Make getting good, deep sleep a priority. That meant experimenting with herbs that helped me fall asleep; changing my schedule so that I didn't have to rouse myself too early in the morning; creating a restful, comfortable sleeping environment; and turning off the ringer on the telephone at night.

Find a good counselor or therapist. I felt guilty that I was sick. I thought that I had brought it on myself and that if I had been a better person I would have been able  to keep it from happening. I was torn about work, and I was getting deeply depressed. I went to a   therapist I had seen in the past; she helped me maintain perspective as I struggled with life-defining decisions.

Find ways to continue doing things that make you feel good. For example, I enjoy talking with friends on the telephone; when it became too exhausting, I bought a headset so that I don't have to hold the phone. I enjoy going out in the evening so I developed "safe houses," or friends' homes where I could stay overnight rather than driving home.

Build community. You alone cannot do it all. But family, friends, colleagues and neighbors may have a hard time understanding the implications of this illness. I had to explain my limits and ask for their assistance and understanding. As I've learned to ask my community for help, they've been there for me.
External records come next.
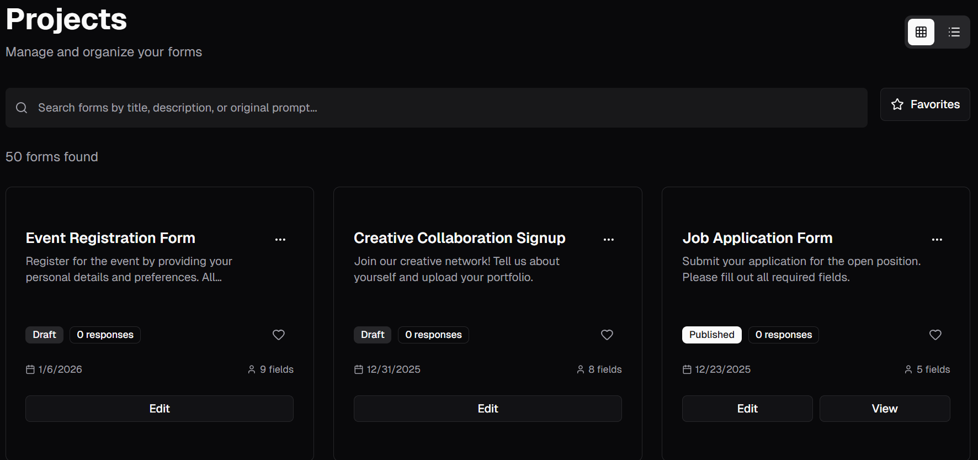Switch to list view layout
Screen dimensions: 978x460
coord(954,32)
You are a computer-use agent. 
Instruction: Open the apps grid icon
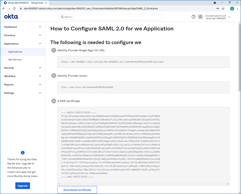201,17
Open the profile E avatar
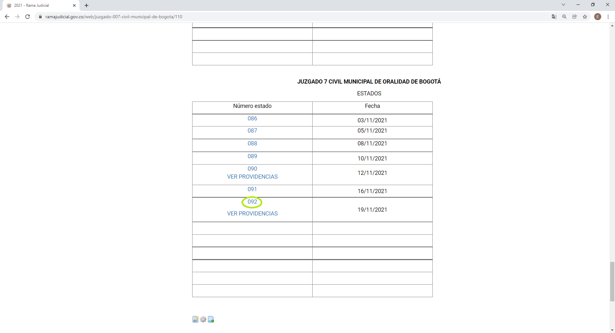 (598, 17)
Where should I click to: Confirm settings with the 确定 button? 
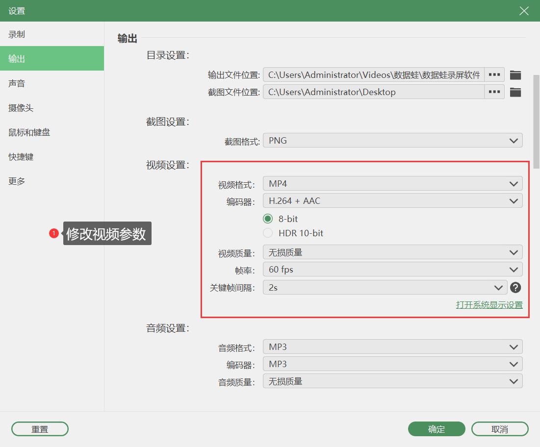[x=436, y=428]
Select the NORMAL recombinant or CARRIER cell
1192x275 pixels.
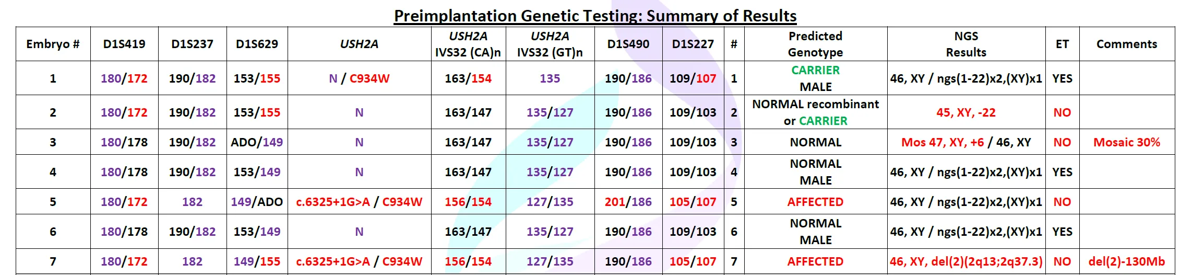815,112
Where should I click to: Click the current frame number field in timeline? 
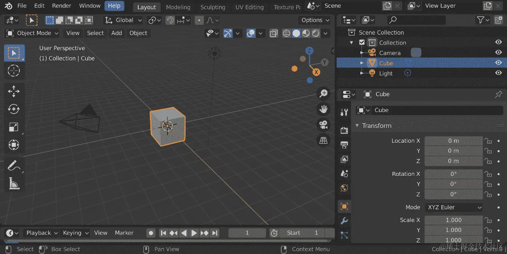247,233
Surround yourself with healers. I realized no one person can respond to the whole range of my needs. I mix Chinese and Western medicine (I still take 1.5 mg of Doxepin daily for sleep, for example). My group includes a therapist, acupuncturist and herbalist, family practice physician, tai chi teacher and others.

Educate yourself and talk to others with CFIDS. There is a lot of information available about CFIDS and about recovery. The CFIDS Association and their publications are very helpful. I started collecting names and phone numbers of recovered CFIDS patients and started calling people when I needed some encouragement.

Allow yourself to get angry. CFIDS is a drag. A major drag. And sometimes I'm really angry that I'm not well and I can't do the things I want to do. Sitting on that anger doesn't help me; sometimes I cry or yell or call up my friends.

Maintain your sense of humor.  It can be hard, but it is essential to sanity and positive quality of life. Sometimes I have to laugh when I feed the dog three times because I forgot that I already fed her; she looks at me with such concern!

Let go. And then, start to build. At some point I realized I was building a new life, not just letting go of the old. I was finding things that interested me now, not just dealing with not being able to do things that used to interest me.

I understand not everyone has access to the same resources. There may not be funds to pay for therapies not covered by insurance. Still, there are things we can do for ourselves.

After all I've learned, I hope you don't continue to tell patients who are newly diagnosed with CFIDS that there is nothing more you can do for them. Now you can at least give them a copy of this letter.

Whether their CFIDS lasts one or 12 years, those facing it cannot continue with "business as usual." You can help them improve the quality of their lives as they struggle with this terrible illness.

Sincerely,

Hanna Fingeret

Hanna Fingeret lives in Raleigh, N.C.  She wrote for the July/August Chronicle on the benefits of taijiquan.